Task brief:
The line that contains "The height and" marks the start. Please set it down, with every later line of the data, exactly and without pictures.

Stored dataset items:
►
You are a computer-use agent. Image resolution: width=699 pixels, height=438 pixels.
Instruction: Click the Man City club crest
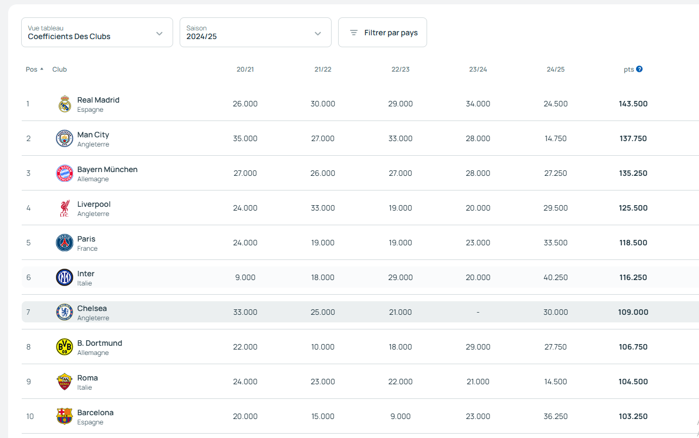click(x=65, y=138)
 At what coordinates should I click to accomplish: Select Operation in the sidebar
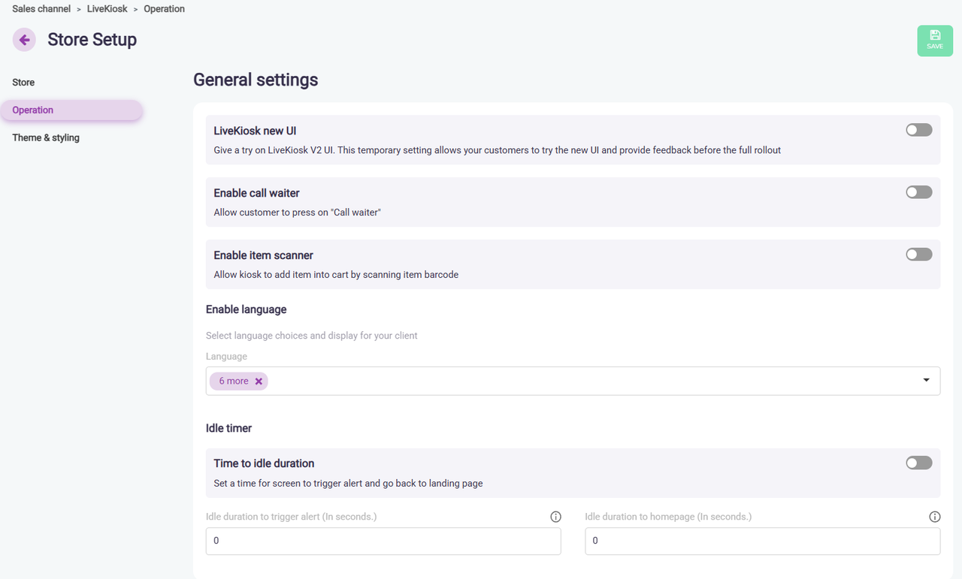33,110
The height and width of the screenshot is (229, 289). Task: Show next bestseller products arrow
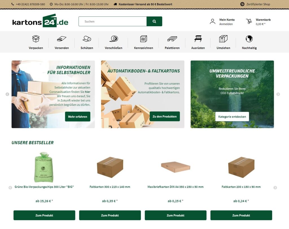275,188
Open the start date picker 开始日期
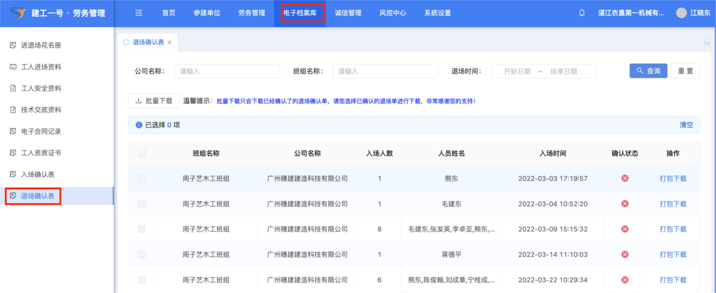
◄
Result below:
The height and width of the screenshot is (229, 289). Task: Show next bestseller products arrow
275,188
Open the start date picker 开始日期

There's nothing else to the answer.